Introduction Choanal atresia (CA) is a challenging surgical problem defined as a failure in the development of communication between the nasal cavity and nasopharynx.
Objective The objective of this study is to describe computed tomography (CT) findings in cases with bilateral choanal atresia.
Methods The study involved performing axial and coronal non-contrast CT scanning with 2-3 mm sections on14 neonates that had bilateral CA. We used fiberoptic nasal endoscopy to confirm the diagnosis. We evaluated coronal CT to study the skull base area in such neonates.

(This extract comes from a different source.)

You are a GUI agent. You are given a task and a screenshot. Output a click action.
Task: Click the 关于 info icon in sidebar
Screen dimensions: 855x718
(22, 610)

Results This study included 14 neonates with bilateral CA; with mean age of 7 ± 3.5 days. Mixed atretic plates were found in 12 (85.7%) cases while two (14.3%) had pure bony atresia. Isolated CA was detected in 9 cases (64.3%) and 5 (35.7%) cases had associated anomalies. Coronal CT showed soft tissue density in the nasal cavity that appeared to extend through an apparent defect in the nasal roof (cribriform plate), falsely diagnosed by radiologists as associated encephalocele. At the time of surgical repair, all patients showed thick tenacious mucous secretions in both nasal cavities and revealed no encephalocele. Nasal roof remained intact in all cases.
Conclusion The thick secretion of bilateral CA could give a false encephalocele appearance on the CT. It is highly recommended to perform proper suction of the nasal cavity of suspected CA cases just before CT scanning.